The Emersonian High
October 5, 2010
BRUCE writes:
That is a wonderful essay from Jim Kalb on Ralph Waldo Emerson.
This was beautifully observed by Kalb:
[Emerson] could not, however, escape the contrast between inspiration and the everyday that dominated his own experience. “The astonishment of life, is, the absence of any appearance of reconciliation between the theory and practice of life.”[32] His response to the difficulty was to demand inconceivably high standards that he himself could not begin to meet. He envisioned what he called “poetry” or “scholarship,” the realization of the ideal in daily life, as a task for all, and the poet or scholar as a combination of Christ and Uebermensch. No one and nothing was good enough to meet such demands. Milton and Homer fell short; “all literature is yet to be written.”[33] The absolute unattainability of his standards could not refute them for him because he could not do without them. Only unimaginable genius and heroism could transform, as he required, things actually present in a man’s life into a substitute for the transcendent.
This chimes with my own attempt, over several years of concentration, to get to the bottom of Emerson and apply him in my own life. I hit exactly this paradox: that I must become the greatest ‘poet’ – yet this was impossible.
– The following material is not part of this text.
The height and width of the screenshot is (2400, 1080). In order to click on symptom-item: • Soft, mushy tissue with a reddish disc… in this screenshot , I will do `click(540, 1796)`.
At a much lower level of discussion I came across the same thing recently in a book by Walker Percy called Lost in the Cosmos – he termed it the re-entry problem of creative artists – coming back from the world of art (or indeed of high science) into the mundane. He sees this insoluble problem as having driven the drug and alchohol use of the romantics and bohemians; but comments that a few great scientists (like Einstein) solved it: they lived almost wholly inside science.